=== Section Start ===

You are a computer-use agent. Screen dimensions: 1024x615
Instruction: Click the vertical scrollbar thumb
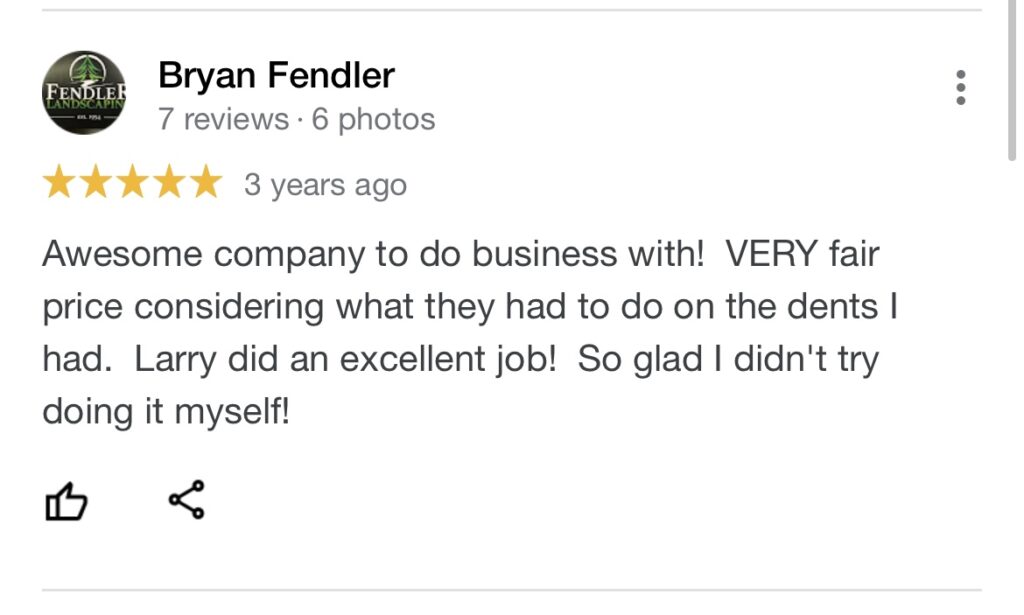(1011, 80)
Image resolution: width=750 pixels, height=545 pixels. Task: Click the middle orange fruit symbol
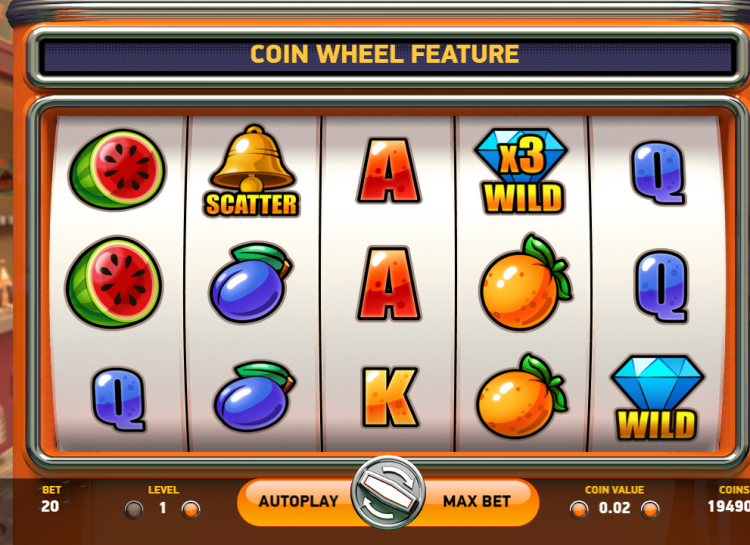click(x=525, y=282)
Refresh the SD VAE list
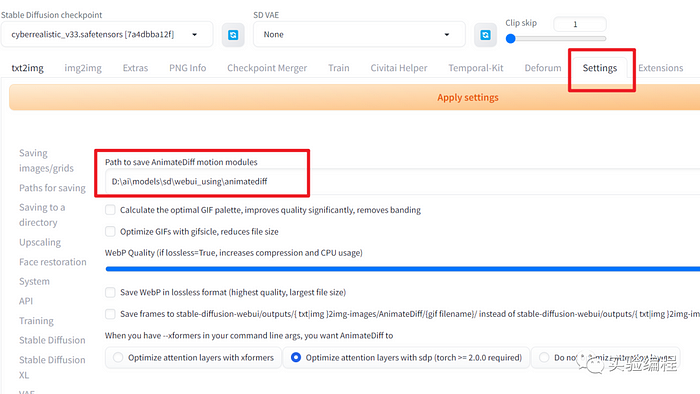 click(485, 35)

=== Section End ===

▶ _ASSIGNMENT_
With the pictures removed, set down the entire listing exactly.

▶ _REPLY_
You are a computer-use agent. Screen dimensions: 1024x615
Instruction: Click the vertical scrollbar thumb
(1011, 80)
Image resolution: width=750 pixels, height=545 pixels. Task: Click the middle orange fruit symbol
click(x=525, y=282)
Refresh the SD VAE list
 click(485, 35)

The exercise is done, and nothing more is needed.